- [Data shown]

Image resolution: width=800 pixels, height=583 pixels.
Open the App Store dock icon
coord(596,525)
* * *
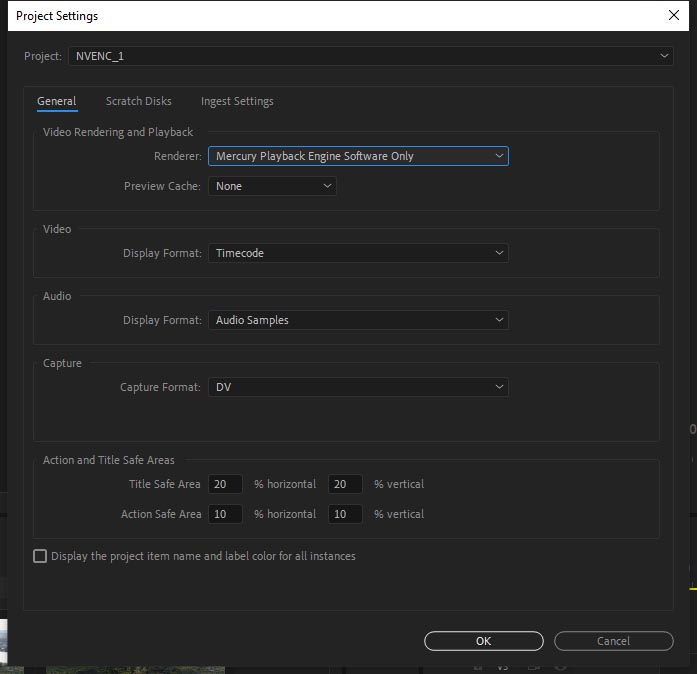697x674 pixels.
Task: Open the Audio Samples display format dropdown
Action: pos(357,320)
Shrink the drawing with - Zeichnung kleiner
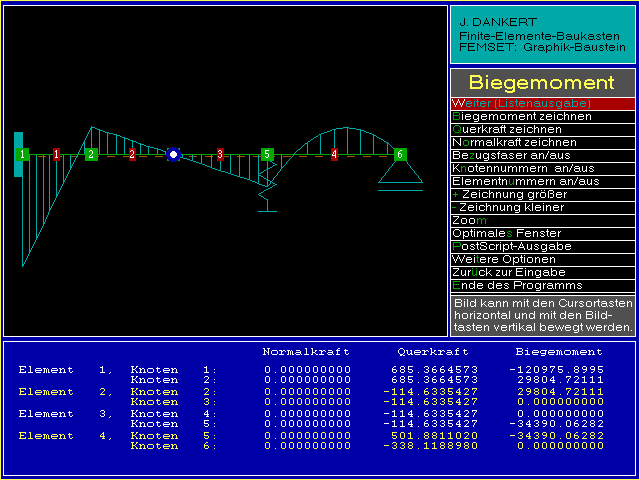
* * *
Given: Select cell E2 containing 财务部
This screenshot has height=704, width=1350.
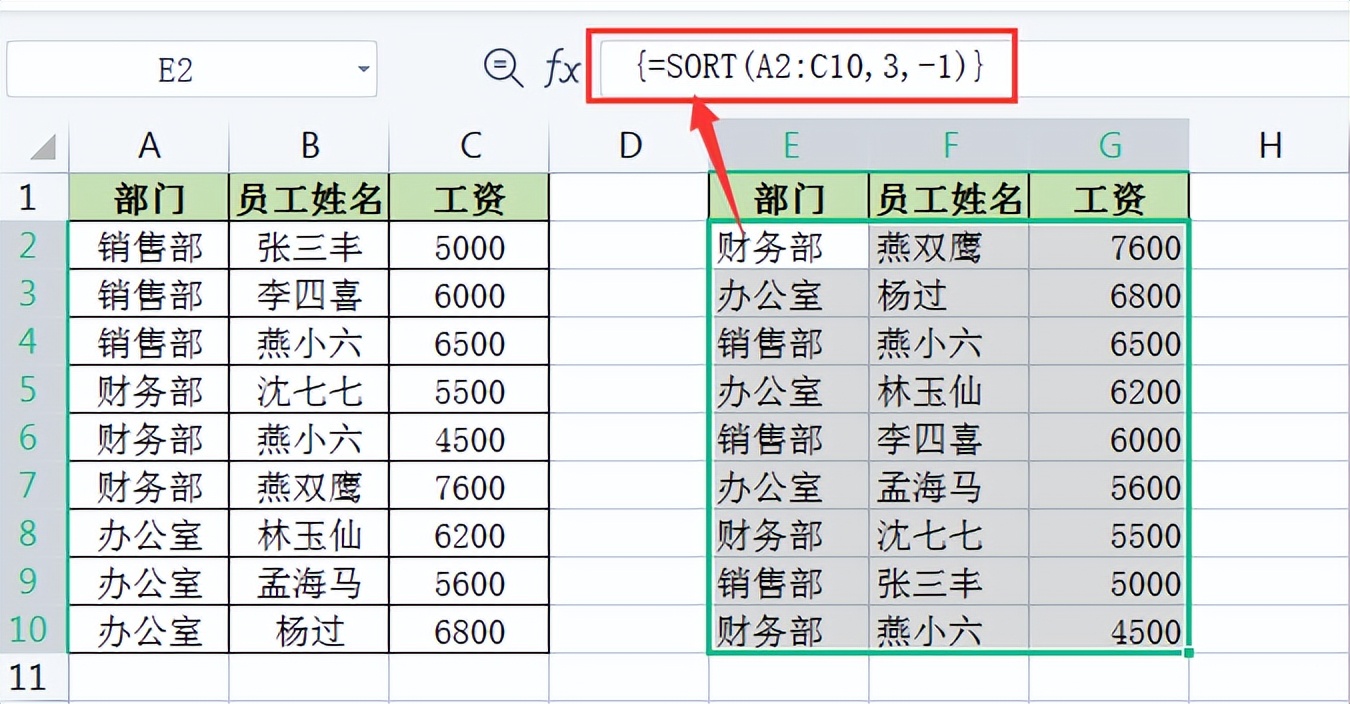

- [Exercise directions] Copy out each line of the data above, exactly, if it lies between the line holding "Given: Select cell E2 containing 财务部" and the line holding "This screenshot has height=704, width=1350.", inclusive; copy no other line.

- [Exercise response]
Given: Select cell E2 containing 财务部
This screenshot has height=704, width=1350.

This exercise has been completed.